3.2. Ad Relevance Model

Figure 2. Overall architecture of Ad Relevance modeling

Ad Relevance model measures how much a given query-ad pair is semantically-related to each other, and it aims to filter as many unrelated ads as possible at online serving. The overall architecture of an Ad Relevance model is illustrated in Figure 2

. In this framework, the model is trained based on human labeled query-ad pairs with relevance labels being good or bad. The model itself is a multi-layer neural network. This model ensembles features mined from query and ad, as well as crossing features between those two. Those features can be either manually designed ones or representations learned from sub-models. In this work, we will study the impact of adding model learned by our proposed method as a new sub-model into production Ad Relevance model.

When building the sub-model used in Ad Relevance, we make some specialized design on model structure. Given a query, there could be thousands of ads whose relevance need to be measured. For high-complexity models like BERT, utilizing a single encoder to take one query-ad pair as input each time will lead to unbearable serving cost. Therefore we leverage a structure similar to (Shen et al., 2014a)

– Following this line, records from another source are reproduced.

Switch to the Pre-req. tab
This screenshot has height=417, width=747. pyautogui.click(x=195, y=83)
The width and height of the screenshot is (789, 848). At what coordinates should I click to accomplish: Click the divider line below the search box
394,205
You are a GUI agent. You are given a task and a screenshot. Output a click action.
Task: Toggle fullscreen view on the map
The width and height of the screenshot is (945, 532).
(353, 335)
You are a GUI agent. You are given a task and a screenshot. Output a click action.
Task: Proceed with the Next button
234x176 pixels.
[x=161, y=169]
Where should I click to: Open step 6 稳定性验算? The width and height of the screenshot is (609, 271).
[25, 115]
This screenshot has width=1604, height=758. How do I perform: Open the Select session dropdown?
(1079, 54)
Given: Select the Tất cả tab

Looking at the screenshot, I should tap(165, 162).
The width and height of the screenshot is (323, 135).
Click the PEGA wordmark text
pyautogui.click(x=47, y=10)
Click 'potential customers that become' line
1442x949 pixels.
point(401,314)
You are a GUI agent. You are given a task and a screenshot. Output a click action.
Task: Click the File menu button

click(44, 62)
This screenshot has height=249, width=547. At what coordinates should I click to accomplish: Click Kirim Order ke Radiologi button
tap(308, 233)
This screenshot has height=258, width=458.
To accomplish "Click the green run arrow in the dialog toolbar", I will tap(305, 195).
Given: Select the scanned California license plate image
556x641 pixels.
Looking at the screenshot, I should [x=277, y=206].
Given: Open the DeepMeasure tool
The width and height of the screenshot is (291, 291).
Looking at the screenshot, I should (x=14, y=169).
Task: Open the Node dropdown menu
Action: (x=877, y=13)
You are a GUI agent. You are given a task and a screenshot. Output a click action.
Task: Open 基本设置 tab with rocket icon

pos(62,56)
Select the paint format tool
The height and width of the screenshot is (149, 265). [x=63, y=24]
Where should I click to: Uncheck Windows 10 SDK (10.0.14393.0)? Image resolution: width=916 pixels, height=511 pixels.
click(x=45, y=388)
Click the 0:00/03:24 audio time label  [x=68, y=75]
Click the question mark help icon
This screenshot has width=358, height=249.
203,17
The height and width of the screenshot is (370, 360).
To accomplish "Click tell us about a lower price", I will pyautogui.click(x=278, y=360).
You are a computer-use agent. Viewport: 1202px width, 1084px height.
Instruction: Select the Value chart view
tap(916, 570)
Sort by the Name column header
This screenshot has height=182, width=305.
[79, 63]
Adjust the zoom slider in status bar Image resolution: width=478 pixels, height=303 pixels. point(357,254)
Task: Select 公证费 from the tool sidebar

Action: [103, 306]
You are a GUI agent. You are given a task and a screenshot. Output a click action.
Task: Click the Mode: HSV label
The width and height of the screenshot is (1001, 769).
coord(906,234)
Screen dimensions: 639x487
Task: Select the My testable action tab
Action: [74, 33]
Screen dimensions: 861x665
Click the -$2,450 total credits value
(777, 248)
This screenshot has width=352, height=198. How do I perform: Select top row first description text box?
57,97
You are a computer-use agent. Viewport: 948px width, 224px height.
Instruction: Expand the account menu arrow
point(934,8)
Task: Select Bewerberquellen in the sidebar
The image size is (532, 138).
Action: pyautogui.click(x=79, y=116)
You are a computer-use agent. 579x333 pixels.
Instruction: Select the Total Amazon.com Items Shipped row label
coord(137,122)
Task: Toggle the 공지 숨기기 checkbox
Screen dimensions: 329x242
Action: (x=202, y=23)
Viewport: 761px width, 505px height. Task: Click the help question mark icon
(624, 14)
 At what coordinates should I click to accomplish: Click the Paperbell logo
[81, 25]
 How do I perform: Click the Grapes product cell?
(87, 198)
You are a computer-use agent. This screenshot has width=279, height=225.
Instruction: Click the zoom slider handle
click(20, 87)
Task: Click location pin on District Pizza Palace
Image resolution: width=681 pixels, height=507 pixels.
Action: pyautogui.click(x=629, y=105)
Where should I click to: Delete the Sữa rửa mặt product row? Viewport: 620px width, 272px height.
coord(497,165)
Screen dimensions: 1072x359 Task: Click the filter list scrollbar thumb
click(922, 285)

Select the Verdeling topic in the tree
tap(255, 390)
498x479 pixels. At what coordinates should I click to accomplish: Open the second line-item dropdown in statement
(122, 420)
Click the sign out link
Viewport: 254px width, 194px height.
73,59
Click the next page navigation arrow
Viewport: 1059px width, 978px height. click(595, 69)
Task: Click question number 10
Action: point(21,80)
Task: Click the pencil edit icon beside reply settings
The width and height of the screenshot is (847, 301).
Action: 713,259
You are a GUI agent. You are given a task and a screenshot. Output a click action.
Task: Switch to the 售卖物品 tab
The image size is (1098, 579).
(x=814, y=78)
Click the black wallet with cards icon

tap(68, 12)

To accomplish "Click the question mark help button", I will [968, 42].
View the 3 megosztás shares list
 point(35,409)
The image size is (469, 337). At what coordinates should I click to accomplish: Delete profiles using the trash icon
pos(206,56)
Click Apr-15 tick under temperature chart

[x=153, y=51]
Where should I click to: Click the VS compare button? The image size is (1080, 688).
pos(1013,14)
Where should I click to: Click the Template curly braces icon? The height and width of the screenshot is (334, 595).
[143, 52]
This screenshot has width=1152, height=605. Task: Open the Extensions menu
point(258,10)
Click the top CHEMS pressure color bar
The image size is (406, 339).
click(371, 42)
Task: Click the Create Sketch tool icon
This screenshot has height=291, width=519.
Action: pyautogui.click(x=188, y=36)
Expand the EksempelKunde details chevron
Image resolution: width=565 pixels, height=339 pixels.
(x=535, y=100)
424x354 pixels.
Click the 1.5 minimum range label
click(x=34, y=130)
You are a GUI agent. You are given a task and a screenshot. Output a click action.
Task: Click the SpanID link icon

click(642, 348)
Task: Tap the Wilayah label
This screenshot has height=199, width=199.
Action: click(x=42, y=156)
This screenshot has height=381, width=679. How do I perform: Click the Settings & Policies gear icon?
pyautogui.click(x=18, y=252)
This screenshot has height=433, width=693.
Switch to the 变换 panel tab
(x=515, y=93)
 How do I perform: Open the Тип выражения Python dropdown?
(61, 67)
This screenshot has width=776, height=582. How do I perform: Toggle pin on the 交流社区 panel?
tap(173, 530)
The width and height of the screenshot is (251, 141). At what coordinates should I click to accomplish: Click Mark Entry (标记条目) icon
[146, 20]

, where the query and ad are encoded separately and then fed into a crossing layer to compute their interactions. Such design makes it possible to decouple the processing of query and ad, specifically, the ad-side vectors can be pre-calculated offline, while the query-side vectors are calculated online and some head queries can be cached in advance. After getting both vectors, a crossing model calculates the final score of AutoADR sub-model, which is sent to Ad Relevance model as an input. In this way, we can save tremendous online computation costs while still benefit from representations learned by the encoder model.

4. AutoADR

4.1. Overview

In this section, we present the AutoADR pipeline, which aims to automatically design an effective and efficient sub-model for Ad Relevance while taking advantage of the pre-trained model as much as possible. This pipeline leverages one-shot neural architecture search to find the optimal architecture and incorporates knowledge distillation with efficiency constraints. The overview of the AutoADR pipeline is shown in Figure 3, which consists of four procedures.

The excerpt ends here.